Yes, global expansion has been a major effort for Serverfarm in 2019 and will continue to be critical in 2020. We’re focusing on growing our network in North America, Europe and beyond.
In terms of climate change, global warming, sustainability – how important is that for you as a business?
It’s definitely important. We get feedback from our clients and prospects that the sustainability and energy efficiency of our data centres are important factors in their decisions, so those factors often play into our internal choices regarding facility improvements and purchases. We’re always looking for opportunities to boost sustainability and efficiencies.
How much do you invest in making sure your business quickly becomes environmentally friendly?
Serverfarm as a business is certainly environmentally friendly already. When it comes to our individual data centres – especially the new acquisitions that are in varying states of sustainable operations when we fold them into our portfolio – we make it a priority to get them up to speed with our standards.
We swap out products and equipment for more sustainable alternatives and generally improve operational efficiency when it comes to power, air handling and more.
The marketplace as a whole is getting on board and making great strides in encouraging sustainability from a price standpoint. Environmentally friendly generators, for example, are much closer in price to their less sustainable counterparts these days.
On that note, it’s important for the industry to know that affordability and sustainability are not mutually exclusive.
Our TiTAN – Moses Lake data centre in Washington uses hydro power, which is environmentally friendly but also one of the most cost-effective power generation options in the country. Combining the low power cost with our innovative cooling solution, TiTAN delivers one of the lowest PUEs in the industry at 1.25 or better.
How do you see the role of a CFO evolving in the digital age?
I’ve always believed in being on the forefront of adopting digital advancements within finance and accounting, including the latest efficiencies and new software and programs. At Serverfarm, we use groundbreaking SaaS products for our internal finance and accounting efforts every day.
I’ve always seen the value in investing in products that will allow us to accomplish more with less resources, and I consider that a huge part of my job. Ironically, I’m accomplishing the same goal for us that our client c-suite executives are accomplishing for their companies when they invest in Serverfarm – futureproofing the organisation for the ever evolving digital age.

- Provided entries
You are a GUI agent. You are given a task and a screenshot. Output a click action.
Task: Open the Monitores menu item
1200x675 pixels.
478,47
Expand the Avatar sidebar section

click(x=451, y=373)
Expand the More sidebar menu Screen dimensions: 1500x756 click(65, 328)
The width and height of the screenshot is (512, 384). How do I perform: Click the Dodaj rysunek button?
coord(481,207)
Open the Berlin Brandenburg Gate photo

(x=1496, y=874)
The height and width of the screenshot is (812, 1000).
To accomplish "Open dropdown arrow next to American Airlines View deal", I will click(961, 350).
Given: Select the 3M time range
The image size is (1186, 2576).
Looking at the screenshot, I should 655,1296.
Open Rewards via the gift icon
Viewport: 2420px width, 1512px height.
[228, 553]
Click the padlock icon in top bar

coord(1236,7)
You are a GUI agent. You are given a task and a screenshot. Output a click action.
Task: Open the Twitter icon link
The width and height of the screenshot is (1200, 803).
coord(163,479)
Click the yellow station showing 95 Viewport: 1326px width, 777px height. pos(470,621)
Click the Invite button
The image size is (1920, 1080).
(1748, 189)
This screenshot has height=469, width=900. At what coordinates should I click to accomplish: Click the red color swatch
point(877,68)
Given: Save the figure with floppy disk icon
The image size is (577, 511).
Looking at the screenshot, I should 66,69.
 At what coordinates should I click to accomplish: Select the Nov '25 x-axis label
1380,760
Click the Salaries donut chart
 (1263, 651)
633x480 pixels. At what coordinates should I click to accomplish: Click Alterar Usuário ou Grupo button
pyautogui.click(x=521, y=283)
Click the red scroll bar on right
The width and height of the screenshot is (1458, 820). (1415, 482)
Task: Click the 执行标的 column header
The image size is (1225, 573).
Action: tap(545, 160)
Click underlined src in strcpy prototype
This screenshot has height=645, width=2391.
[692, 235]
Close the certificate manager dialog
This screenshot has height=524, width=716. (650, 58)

- Complete the following
[1] In the Serverfarm interview, what PUE does the TiTAN – Moses Lake data centre deliver?
[2] Copy the rows from the line containing "Click underlined src in strcpy prototype" through the final row, including both of those lines.

- Written answers
[1] 1.25 or better

[2]
Click underlined src in strcpy prototype
This screenshot has height=645, width=2391.
[692, 235]
Close the certificate manager dialog
This screenshot has height=524, width=716. (650, 58)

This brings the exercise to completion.